■ **Exercise input**:
▬▬▬▬▬▬
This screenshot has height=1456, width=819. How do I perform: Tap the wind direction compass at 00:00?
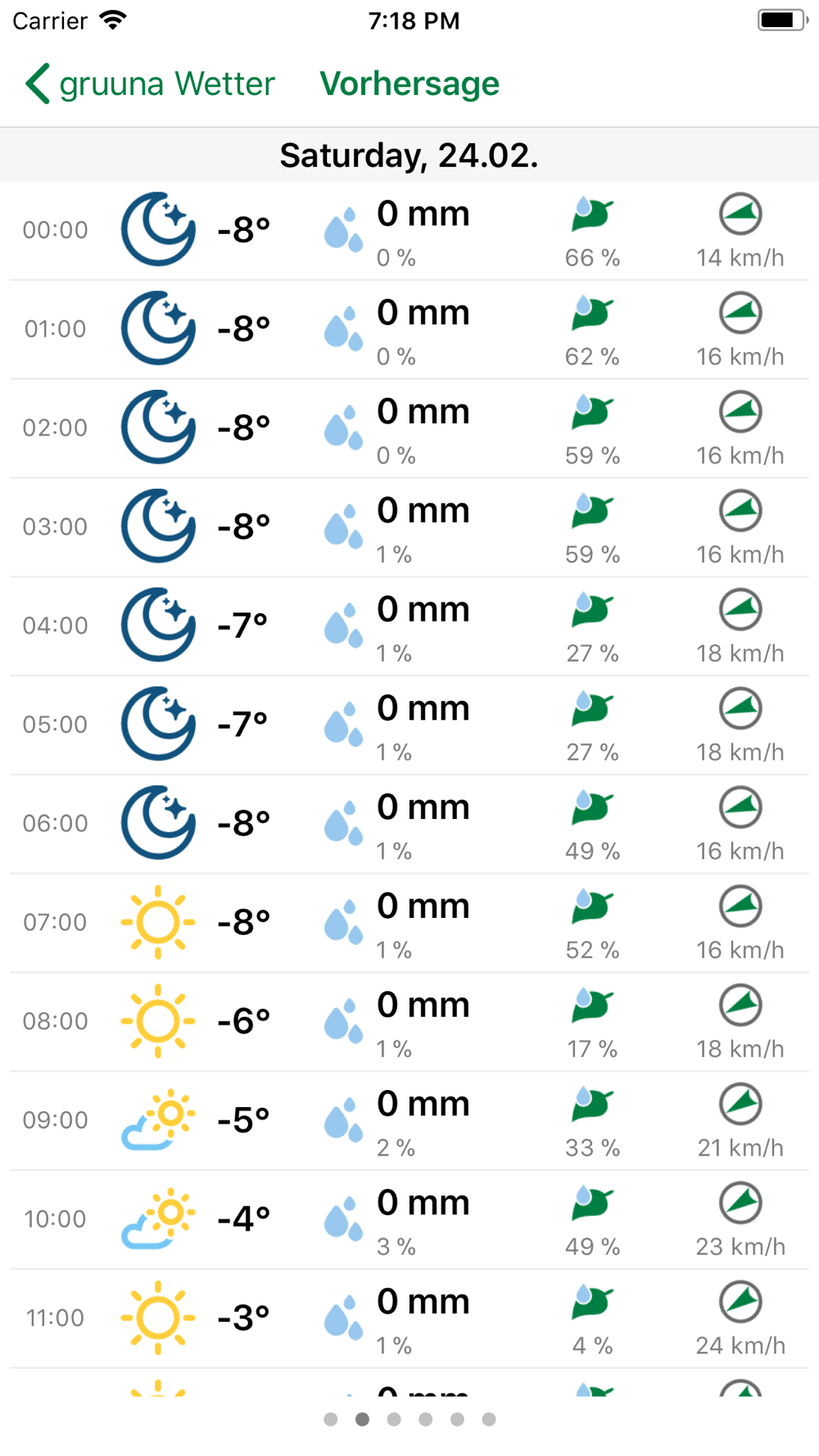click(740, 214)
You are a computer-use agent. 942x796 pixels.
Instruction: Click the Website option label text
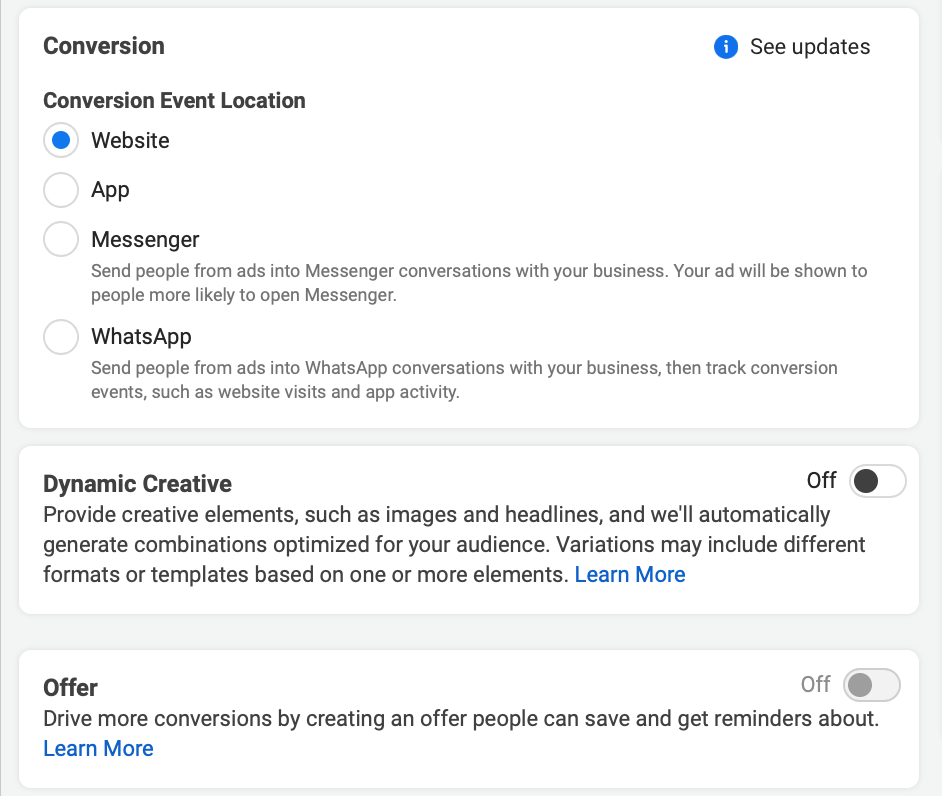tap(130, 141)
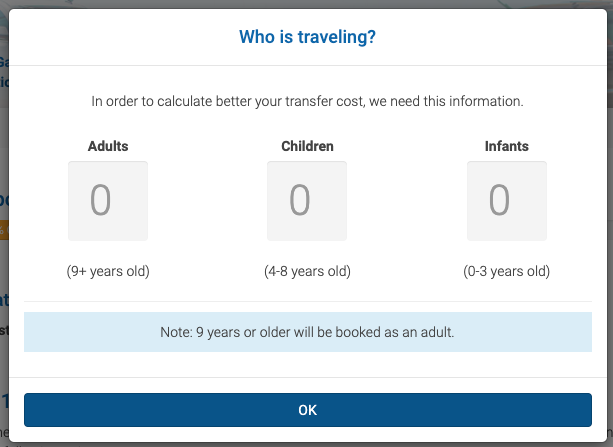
▬▬▬▬▬▬
■ **What is needed**: The copy has to start at the line that contains "You are a computer-use agent. 942x796 pixels." and end at the last line of the material above, matching the original exactly and holding no pictures.

■ **Completed task**:
You are a computer-use agent. 942x796 pixels.
Instruction: Click the Website option label text
tap(130, 141)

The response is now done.